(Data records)

· · · ·

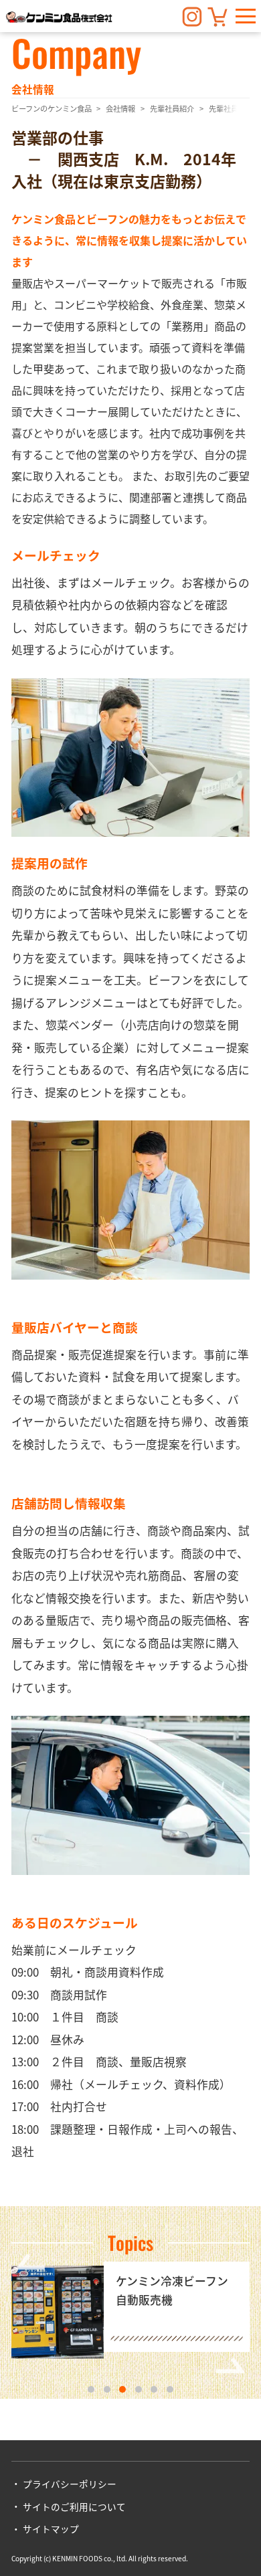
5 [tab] (154, 2389)
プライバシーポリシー (69, 2483)
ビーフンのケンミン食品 (51, 108)
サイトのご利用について (74, 2506)
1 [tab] (91, 2389)
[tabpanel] (130, 2313)
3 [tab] (122, 2389)
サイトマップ (51, 2528)
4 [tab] (138, 2389)
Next (231, 2365)
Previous (30, 2261)
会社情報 (120, 108)
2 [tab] (107, 2389)
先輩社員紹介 (172, 108)
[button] (246, 16)
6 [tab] (170, 2389)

· · · ·

- [ACTIVITY]
Print all the lines above again exactly, without any pictures.

- [TASK OUTPUT]
5 [tab] (154, 2389)
プライバシーポリシー (69, 2483)
ビーフンのケンミン食品 (51, 108)
サイトのご利用について (74, 2506)
1 [tab] (91, 2389)
[tabpanel] (130, 2313)
3 [tab] (122, 2389)
サイトマップ (51, 2528)
4 [tab] (138, 2389)
Next (231, 2365)
Previous (30, 2261)
会社情報 (120, 108)
2 [tab] (107, 2389)
先輩社員紹介 (172, 108)
[button] (246, 16)
6 [tab] (170, 2389)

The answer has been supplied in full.